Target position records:
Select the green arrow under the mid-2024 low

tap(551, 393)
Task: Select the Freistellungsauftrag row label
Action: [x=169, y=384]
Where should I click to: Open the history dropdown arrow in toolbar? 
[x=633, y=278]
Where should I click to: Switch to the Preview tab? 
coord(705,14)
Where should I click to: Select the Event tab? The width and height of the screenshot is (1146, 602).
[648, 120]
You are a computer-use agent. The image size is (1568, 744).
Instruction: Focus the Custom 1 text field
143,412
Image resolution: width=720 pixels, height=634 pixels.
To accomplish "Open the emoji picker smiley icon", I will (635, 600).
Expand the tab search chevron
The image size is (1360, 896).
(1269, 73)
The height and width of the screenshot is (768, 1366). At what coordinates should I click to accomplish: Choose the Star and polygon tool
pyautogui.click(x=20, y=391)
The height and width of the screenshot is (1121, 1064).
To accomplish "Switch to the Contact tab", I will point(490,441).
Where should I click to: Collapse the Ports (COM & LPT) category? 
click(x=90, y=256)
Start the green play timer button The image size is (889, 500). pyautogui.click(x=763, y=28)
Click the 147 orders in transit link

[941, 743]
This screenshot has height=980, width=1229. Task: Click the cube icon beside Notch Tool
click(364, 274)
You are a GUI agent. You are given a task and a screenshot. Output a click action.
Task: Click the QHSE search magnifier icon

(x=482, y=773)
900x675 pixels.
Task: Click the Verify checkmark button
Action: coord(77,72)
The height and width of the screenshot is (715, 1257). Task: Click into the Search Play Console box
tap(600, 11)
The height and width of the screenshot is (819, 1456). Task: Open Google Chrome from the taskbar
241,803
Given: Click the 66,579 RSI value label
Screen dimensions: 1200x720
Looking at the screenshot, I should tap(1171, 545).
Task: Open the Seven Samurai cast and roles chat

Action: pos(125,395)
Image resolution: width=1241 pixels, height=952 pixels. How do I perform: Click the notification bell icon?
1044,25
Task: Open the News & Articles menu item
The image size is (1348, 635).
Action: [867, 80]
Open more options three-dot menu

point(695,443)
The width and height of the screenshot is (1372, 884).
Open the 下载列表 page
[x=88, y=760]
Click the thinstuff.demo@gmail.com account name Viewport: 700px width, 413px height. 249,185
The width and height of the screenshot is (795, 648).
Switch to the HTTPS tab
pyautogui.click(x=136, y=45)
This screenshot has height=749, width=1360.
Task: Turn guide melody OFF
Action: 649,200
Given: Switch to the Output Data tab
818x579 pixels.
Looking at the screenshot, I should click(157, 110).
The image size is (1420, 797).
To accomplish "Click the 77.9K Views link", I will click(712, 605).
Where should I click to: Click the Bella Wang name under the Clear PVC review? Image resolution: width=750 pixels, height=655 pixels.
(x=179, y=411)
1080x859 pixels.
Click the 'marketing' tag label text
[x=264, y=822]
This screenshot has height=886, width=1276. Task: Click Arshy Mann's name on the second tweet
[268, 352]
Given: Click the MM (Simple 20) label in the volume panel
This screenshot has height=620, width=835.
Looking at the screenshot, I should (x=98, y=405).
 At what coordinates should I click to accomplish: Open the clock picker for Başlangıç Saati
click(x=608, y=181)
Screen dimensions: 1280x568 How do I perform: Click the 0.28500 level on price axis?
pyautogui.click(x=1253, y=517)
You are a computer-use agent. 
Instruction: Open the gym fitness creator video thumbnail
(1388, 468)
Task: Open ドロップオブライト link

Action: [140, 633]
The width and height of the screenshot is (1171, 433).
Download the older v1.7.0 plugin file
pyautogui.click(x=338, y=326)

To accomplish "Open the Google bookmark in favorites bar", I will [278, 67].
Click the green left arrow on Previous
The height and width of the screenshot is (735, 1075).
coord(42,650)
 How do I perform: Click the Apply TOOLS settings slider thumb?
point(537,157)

** Task **
Reproduce the lines between the one containing "Given: Click the 66,579 RSI value label" and the one containing "click(x=608, y=181)", inclusive, with no changes.

** Task result **
Given: Click the 66,579 RSI value label
Screen dimensions: 1200x720
Looking at the screenshot, I should tap(1171, 545).
Task: Open the Seven Samurai cast and roles chat

Action: pos(125,395)
Image resolution: width=1241 pixels, height=952 pixels. How do I perform: Click the notification bell icon?
1044,25
Task: Open the News & Articles menu item
The image size is (1348, 635).
Action: [867, 80]
Open more options three-dot menu

point(695,443)
The width and height of the screenshot is (1372, 884).
Open the 下载列表 page
[x=88, y=760]
Click the thinstuff.demo@gmail.com account name Viewport: 700px width, 413px height. 249,185
The width and height of the screenshot is (795, 648).
Switch to the HTTPS tab
pyautogui.click(x=136, y=45)
This screenshot has height=749, width=1360.
Task: Turn guide melody OFF
Action: 649,200
Given: Switch to the Output Data tab
818x579 pixels.
Looking at the screenshot, I should click(157, 110).
The image size is (1420, 797).
To accomplish "Click the 77.9K Views link", I will click(712, 605).
Where should I click to: Click the Bella Wang name under the Clear PVC review? Image resolution: width=750 pixels, height=655 pixels.
(x=179, y=411)
1080x859 pixels.
Click the 'marketing' tag label text
[x=264, y=822]
This screenshot has height=886, width=1276. Task: Click Arshy Mann's name on the second tweet
[268, 352]
Given: Click the MM (Simple 20) label in the volume panel
This screenshot has height=620, width=835.
Looking at the screenshot, I should (x=98, y=405).
 At what coordinates should I click to accomplish: Open the clock picker for Başlangıç Saati
click(x=608, y=181)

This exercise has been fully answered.